→ TASKS AND EXERCISES
**A)** Answer these questions using the post on Valdis Zatlers' nomination:
(i) How many of the 100 seats in parliament does the four-party coalition hold?
(ii) Since what year has Zatlers been the director of his hospital in Riga?
(iii) Which party did Aris Auders join when he went into politics?
**B)** Write a continuation of the post on Valdis Zatlers' nomination, starting right after its final sentence.

→ PASSAGE TO READ

---*---

Wednesday, May 23, 2007

Dark horse presidential candidate has emerged!

Earlier today, the four parties of the Latvian coalition government agreed on the doctor Valdis Zatlers as their presidential candidate. Since the four-party coalition has 58 of 100 seats in the parliament, Zatlers will become the president, unless one of parties changes their mind between now and May 31 (the election day).

My reaction, six hours ago... They nominated whom? I've heard that name but when and in that context? Let's look him up on the google. 8 pages of hits, mostly medical webpages, one newspaper interview. Hmmm, not much information...

The basic facts. Born in 1955, received a medical degree in 1979, has worked as a doctor since then. Has been the director of Riga Hospital of Traumotology and Orthopaedics since 1994. Participiated in founding Latvian Popular Front, the pro-independence coalition, in 1988, but did not stay in politics. Founded several professional organizations of Latvian doctors around the same time.

After that, the only time when he came into news, was a scandal in early 2003. A doctor from his hospital, Aris Auders, had gone into politics with New Era Party and became the Minister of Healthcare. One of Auders' first decisions as the minister was starting a corruption investigation against his former boss Zatlers and suspending Zatlers for the duration of the investigation. That was the time when New Era Party had just entered the government after campaigning on anti-corruption theme and was starting investigations against many officials.

---*---

→ GIVEN INFORMATION

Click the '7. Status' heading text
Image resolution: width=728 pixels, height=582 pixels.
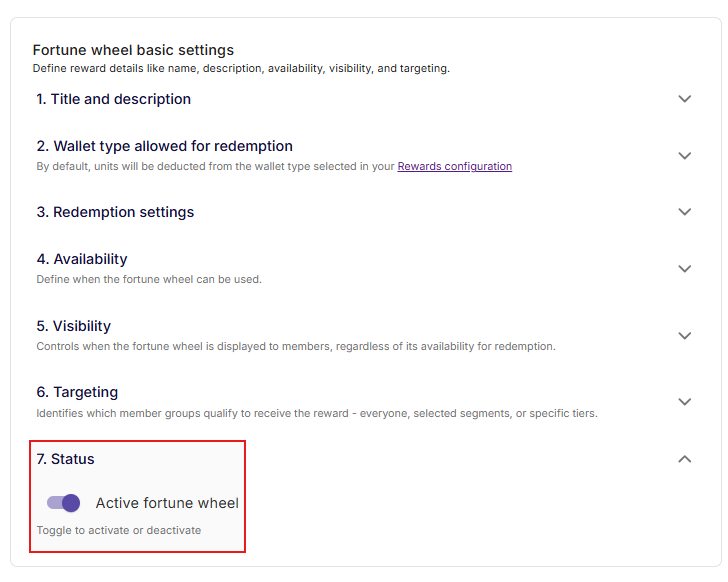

---*---

→ RESULTS FOR EACH TASK
**A)**
(i) 58
(ii) 1994
(iii) New Era Party

**B)**
In this case, Zatlers was cleared of all charges one month later. And the investigation against him was overshadowed by a scandal involving Auders himself. Auders became the symbol of medical corruption in Latvia and the investigation against Zatlers was forgotten by the general public.

Will he be a good president? It's very hard to say. Zatlers is probably very respected as a doctor but has almost no political experience. One negative is that he might suffer from "foot-in-mouth" disease. Diena newspaper has dug up some past quotes from Zatlers' interviews and they are quite colourful. Like this one:
People who published the anti-Mohammad cartoons had a complete freedom do to that. But they should have realized that those who pray to Mohammad, have a complete freedom to kill them for that.
And it's not the only one. Zatlers will have to become more careful if he's elected.